ISBN:4062638878 文庫 京極 夏彦 講談社 1998/09 ¥840

 再読。

 ある産婦人科医院の娘婿が密室から失踪する。捜索の依頼を変な形で受ける事になってしまった関口巽。
 彼と依頼人との関係は。そして、一〇ヶ月を過ぎても生まれてこない赤子の秘密は。

 もし今、この人が文芸界にデビューしていても、相当な衝撃だろうな、と思うくらいの、新人離れした巧妙なお話。
 3作目(狂骨の夢)まで読んだけれど、一番すっきりとまとまっていて読みやすい。宗教に関する話題も一番少ないのでありがたい。

 反則ぎりぎりのトリックに、反則的な探偵に、下手すればぽいと投げ捨てられてしまうようなお話だけれど、それに整合性を持たせる、つまり作中の理屈馬鹿「京極堂」のような物語の展開が、京極夏彦さんの良いところだ。

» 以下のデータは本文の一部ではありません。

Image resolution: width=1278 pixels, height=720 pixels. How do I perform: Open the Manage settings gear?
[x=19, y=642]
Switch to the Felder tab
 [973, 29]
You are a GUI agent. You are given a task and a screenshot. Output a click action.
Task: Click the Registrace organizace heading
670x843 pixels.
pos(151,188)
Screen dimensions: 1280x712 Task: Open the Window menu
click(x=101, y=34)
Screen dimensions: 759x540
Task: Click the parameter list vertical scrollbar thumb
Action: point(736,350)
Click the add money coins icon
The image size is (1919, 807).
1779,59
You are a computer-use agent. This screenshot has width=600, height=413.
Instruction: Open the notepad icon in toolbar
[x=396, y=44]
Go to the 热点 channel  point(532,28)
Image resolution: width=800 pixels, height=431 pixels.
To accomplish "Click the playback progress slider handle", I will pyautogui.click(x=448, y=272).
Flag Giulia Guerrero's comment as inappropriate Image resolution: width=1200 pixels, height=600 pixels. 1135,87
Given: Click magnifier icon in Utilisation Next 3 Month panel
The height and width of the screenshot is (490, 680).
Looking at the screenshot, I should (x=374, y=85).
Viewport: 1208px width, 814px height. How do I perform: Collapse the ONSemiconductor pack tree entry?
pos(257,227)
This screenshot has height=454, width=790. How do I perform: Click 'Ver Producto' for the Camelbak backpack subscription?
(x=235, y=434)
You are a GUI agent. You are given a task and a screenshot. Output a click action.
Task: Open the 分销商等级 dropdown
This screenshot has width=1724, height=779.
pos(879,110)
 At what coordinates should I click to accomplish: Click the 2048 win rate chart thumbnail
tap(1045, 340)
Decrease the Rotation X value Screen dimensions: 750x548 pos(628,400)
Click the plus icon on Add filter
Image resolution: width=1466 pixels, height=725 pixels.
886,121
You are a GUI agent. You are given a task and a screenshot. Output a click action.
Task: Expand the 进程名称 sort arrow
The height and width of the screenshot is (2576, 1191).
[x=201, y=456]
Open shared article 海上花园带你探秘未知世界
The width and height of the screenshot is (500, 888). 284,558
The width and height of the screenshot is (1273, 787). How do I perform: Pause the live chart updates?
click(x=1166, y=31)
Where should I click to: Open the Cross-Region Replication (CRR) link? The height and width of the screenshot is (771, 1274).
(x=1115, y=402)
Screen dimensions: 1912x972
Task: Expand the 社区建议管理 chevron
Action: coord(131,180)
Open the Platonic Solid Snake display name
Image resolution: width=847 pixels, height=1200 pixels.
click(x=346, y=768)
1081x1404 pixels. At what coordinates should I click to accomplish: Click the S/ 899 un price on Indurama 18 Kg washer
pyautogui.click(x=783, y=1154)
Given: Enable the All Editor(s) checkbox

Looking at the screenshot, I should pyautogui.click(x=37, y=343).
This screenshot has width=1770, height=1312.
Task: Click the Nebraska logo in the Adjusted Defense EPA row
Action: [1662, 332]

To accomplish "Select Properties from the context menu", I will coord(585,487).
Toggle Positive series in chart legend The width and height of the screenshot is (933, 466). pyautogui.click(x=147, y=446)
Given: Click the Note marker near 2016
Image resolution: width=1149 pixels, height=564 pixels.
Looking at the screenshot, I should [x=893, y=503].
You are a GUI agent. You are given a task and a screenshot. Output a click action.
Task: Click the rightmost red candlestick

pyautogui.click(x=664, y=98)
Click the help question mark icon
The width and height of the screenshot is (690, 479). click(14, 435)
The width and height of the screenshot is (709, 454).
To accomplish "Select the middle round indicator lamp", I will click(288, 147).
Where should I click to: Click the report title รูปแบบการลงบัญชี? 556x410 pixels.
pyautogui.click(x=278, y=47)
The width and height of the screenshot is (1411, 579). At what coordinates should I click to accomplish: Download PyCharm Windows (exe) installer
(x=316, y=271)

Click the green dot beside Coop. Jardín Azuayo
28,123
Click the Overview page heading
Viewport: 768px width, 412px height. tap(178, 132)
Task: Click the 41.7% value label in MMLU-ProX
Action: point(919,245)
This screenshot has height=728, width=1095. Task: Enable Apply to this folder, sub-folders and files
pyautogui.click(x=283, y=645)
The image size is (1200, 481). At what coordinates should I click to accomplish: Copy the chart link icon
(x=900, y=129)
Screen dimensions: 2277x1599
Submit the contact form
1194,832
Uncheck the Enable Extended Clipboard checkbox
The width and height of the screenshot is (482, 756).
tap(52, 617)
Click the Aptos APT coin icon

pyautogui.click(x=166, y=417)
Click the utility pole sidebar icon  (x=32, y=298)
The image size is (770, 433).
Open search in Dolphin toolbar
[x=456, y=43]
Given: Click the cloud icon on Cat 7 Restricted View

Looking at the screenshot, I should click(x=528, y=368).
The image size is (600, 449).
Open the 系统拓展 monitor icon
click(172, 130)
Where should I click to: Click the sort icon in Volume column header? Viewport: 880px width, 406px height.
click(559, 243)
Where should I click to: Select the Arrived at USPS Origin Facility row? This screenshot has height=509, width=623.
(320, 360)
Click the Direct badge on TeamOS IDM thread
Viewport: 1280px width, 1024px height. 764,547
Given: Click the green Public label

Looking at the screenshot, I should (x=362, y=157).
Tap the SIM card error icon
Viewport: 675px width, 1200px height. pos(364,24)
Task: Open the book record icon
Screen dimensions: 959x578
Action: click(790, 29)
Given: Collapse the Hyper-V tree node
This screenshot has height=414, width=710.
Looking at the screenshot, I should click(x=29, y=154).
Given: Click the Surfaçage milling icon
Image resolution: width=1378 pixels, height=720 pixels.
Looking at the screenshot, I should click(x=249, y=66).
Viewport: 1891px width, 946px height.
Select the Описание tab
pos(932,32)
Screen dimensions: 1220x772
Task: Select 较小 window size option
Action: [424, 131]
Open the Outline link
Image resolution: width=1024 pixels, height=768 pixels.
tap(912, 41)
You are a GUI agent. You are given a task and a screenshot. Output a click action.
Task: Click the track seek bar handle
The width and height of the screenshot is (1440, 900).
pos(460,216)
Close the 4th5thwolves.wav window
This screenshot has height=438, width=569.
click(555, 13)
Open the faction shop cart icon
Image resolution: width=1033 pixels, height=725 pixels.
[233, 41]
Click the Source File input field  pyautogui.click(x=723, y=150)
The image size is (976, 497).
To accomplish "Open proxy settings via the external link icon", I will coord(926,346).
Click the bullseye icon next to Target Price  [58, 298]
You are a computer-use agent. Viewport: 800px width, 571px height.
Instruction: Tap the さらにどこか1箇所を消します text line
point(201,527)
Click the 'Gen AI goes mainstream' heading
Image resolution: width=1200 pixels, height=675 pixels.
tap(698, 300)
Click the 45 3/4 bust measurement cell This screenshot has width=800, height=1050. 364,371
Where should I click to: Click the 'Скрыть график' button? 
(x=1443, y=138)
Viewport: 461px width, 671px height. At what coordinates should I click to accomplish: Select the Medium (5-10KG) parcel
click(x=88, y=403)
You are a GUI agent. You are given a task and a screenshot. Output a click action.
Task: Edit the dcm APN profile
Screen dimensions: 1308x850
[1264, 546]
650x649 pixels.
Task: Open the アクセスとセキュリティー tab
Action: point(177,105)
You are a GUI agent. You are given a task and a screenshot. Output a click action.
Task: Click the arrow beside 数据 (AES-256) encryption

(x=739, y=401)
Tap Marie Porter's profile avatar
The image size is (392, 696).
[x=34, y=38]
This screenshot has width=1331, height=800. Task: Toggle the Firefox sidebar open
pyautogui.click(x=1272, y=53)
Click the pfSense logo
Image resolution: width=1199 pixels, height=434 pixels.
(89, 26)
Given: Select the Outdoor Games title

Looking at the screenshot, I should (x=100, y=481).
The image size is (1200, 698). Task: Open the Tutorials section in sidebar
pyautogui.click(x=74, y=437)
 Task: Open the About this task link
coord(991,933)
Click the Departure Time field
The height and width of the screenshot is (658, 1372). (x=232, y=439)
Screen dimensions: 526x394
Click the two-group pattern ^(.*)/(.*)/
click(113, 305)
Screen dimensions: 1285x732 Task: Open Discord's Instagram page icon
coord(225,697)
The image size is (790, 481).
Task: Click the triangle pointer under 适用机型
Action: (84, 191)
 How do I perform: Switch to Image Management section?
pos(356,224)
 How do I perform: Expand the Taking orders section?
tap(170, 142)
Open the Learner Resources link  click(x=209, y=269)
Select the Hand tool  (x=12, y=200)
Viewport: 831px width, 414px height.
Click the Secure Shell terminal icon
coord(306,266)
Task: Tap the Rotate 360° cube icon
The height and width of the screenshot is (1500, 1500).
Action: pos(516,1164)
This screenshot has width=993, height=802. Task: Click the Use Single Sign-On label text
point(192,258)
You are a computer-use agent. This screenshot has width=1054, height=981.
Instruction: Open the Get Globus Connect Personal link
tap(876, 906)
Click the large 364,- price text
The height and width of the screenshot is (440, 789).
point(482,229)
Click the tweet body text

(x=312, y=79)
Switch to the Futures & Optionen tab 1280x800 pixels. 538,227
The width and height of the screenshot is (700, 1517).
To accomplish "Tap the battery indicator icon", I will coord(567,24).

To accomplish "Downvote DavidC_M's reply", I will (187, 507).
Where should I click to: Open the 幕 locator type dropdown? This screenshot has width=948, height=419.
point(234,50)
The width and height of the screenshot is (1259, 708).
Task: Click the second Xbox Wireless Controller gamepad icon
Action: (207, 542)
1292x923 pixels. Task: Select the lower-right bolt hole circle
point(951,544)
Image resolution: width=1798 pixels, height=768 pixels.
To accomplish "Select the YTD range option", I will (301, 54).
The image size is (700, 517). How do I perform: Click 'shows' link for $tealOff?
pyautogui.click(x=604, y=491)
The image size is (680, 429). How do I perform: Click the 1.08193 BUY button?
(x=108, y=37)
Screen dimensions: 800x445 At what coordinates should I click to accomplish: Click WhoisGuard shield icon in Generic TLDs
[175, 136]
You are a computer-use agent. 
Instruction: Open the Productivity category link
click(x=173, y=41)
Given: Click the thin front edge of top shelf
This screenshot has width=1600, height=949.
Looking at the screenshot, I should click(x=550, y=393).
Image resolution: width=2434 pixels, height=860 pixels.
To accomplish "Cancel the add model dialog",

 頭が良く、博識である、ととらえるのは少し安っぽい。
 そんな人間はわんさか居るだろうと思う。ただ京極氏の場合、世の中(というか、世界)のとらえ方が面白い。
 それを的確に文章にするのだから、面白くないはずが無いのだ。
 とはいえ、理解できない人には絶対に理解されないであろう論理でもあるな、と思う。
 個人的に、夢の話のくだりはとても面白かった。

 完全版であるハードカバーの「姑獲鳥の夏」も読んでみたくなった今日この頃。
 しかし、宗教のお話部分が増加されただけのような気もするな。